* About this exercise *
Read the lines below and count those that have the word "click". Respond with the number only.

* Data records *
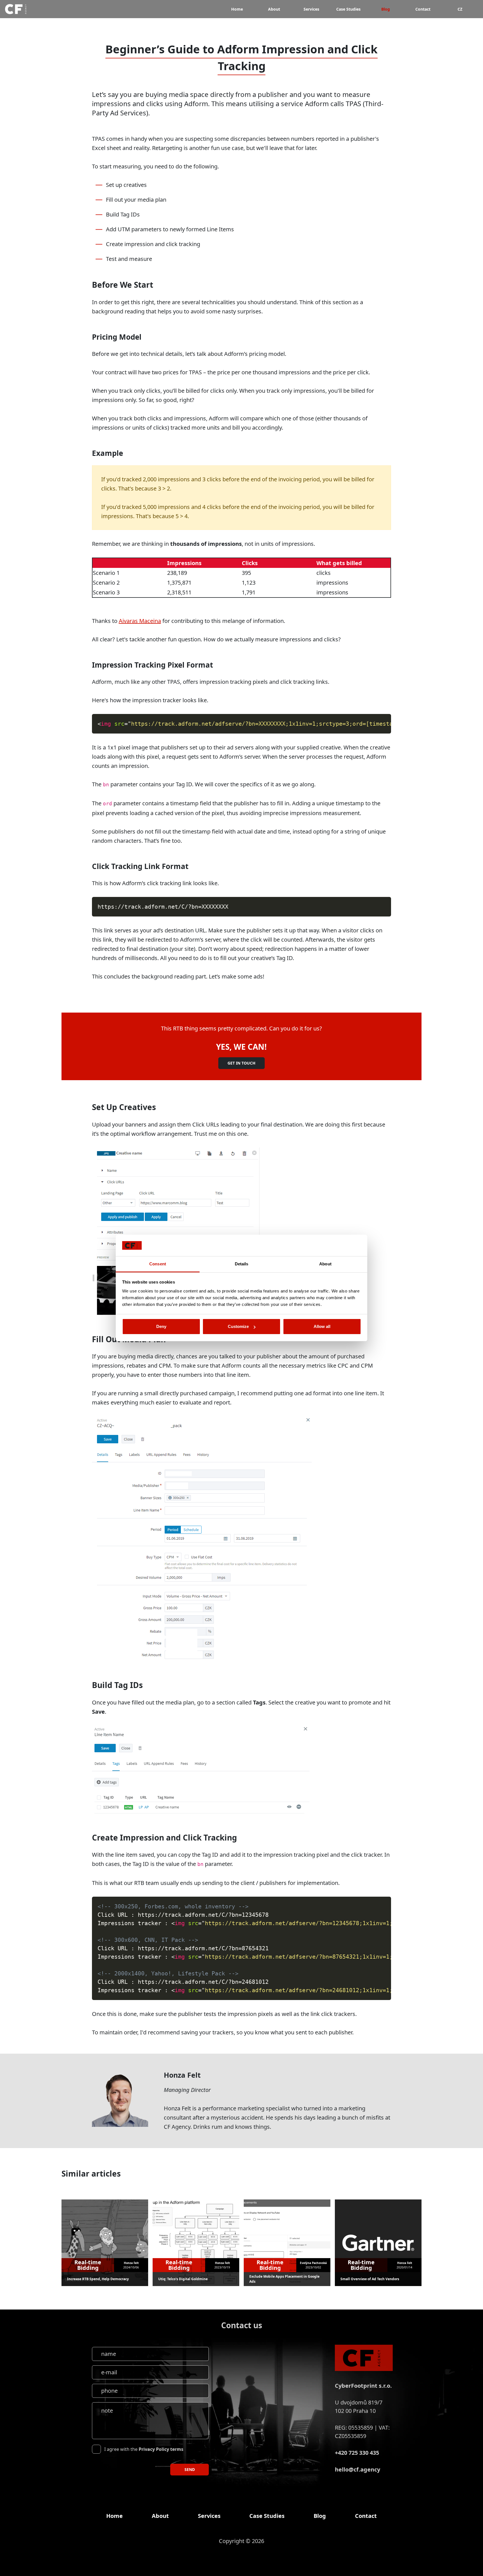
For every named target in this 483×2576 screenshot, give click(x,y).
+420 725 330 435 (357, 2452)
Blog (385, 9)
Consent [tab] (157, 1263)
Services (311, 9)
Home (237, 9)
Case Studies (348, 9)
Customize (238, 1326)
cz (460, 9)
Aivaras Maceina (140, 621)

* * *

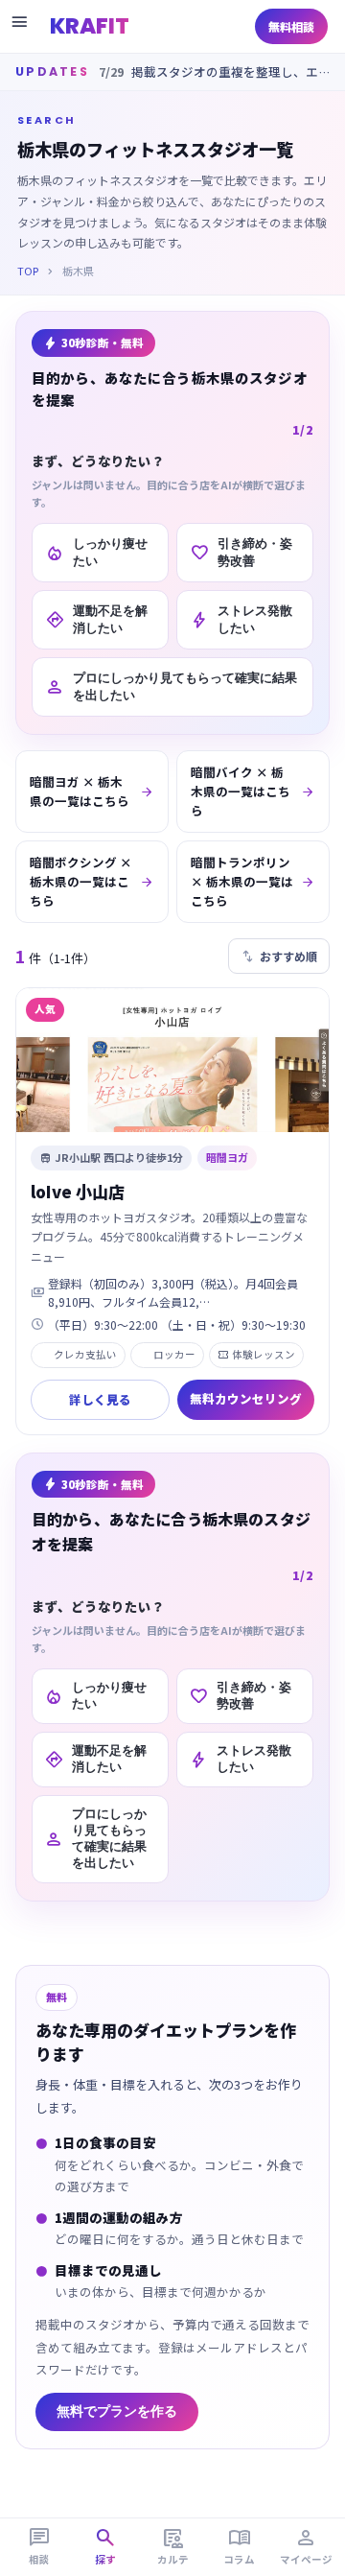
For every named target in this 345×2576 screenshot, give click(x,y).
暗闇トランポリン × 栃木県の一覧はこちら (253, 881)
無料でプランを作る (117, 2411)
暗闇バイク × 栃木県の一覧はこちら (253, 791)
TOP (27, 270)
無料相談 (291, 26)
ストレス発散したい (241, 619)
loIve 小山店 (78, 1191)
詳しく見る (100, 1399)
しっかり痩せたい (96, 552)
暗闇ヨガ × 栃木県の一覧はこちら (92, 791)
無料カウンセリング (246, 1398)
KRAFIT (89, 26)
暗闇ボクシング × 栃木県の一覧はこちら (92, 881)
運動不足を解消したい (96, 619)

--

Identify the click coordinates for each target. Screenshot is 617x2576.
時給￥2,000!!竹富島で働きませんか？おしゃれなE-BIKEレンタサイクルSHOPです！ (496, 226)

* Task output *
3